Closed wks closed 3 weeks ago
There is a very high chance to trigger an error when running the following command with the current master
branch of mmtk-ruby and the dev/mmtk-overrides-default
branch of ruby, and using StickyImmix and without specifying heap size:
MMTK_THREADS=1 taskset -c 0 '/home/wks/projects/mmtk-github/ruby/build-debug/ruby' '--mmtk-plan=StickyImmix' '-r../tool/lib/_tmpdir' '../test/runner.rb' '--ruby=./miniruby -I../lib -I. -I.ext/common ../tool/runruby.rb --extout=.ext -- --mmtk-plan=StickyImmix' '--excludes-dir=../test/.excludes' '--name=!/memory_leak/' '-v' '../test/ruby/test_autoload.rb' --seed=32744
But unlike in the last post (about givtbl or unknown data type), the error manifests as visiting a field pointing to an address that does not have the VO bit set (not allocated, or already recycled).

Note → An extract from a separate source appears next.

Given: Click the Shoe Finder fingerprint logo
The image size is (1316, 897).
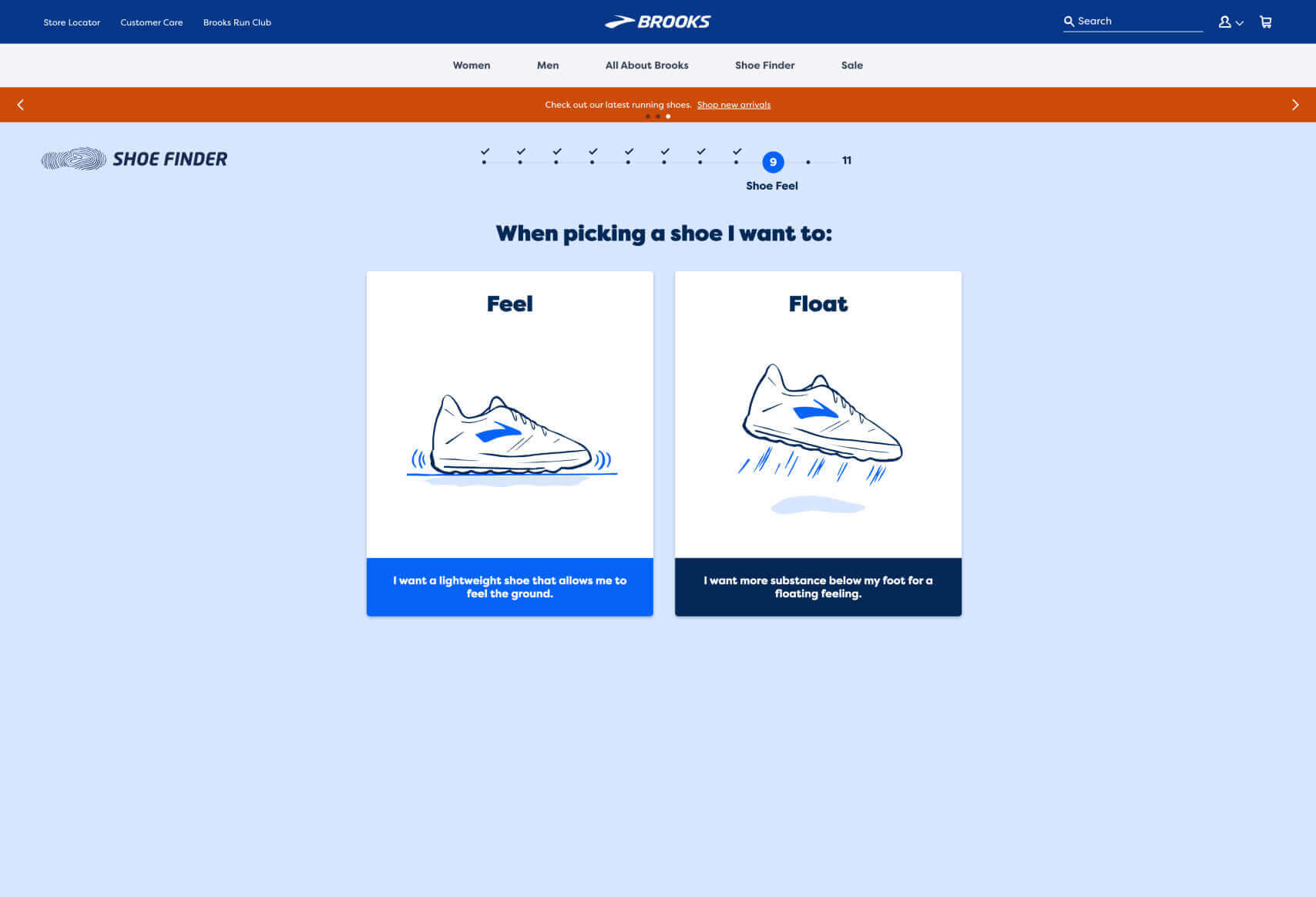Looking at the screenshot, I should (x=134, y=159).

Destination is not an MMTk object. Src: 0x200ffc06c10 dst: 0x201001d4a78
It won't trigger the bug if I add -n /fork/
to run only test_autoload_fork
. It means it requires some data structures to be initialized in some specific ways in order to trigger the bug. It also seems that the bug can only be triggered if GC happens just at the right moment (when auto-loading).
test_autoload_fork
creates new threads and forks. We need at least two threads to trigger the bug. That is, replacing the 3.times do
in test_autoload_fork
with 2.times do
will still trigger the bug. But 1.times do
won't trigger it.
thrs << Thread.new { AutoloadTest && nil }
can be commented out and still trigger the bug.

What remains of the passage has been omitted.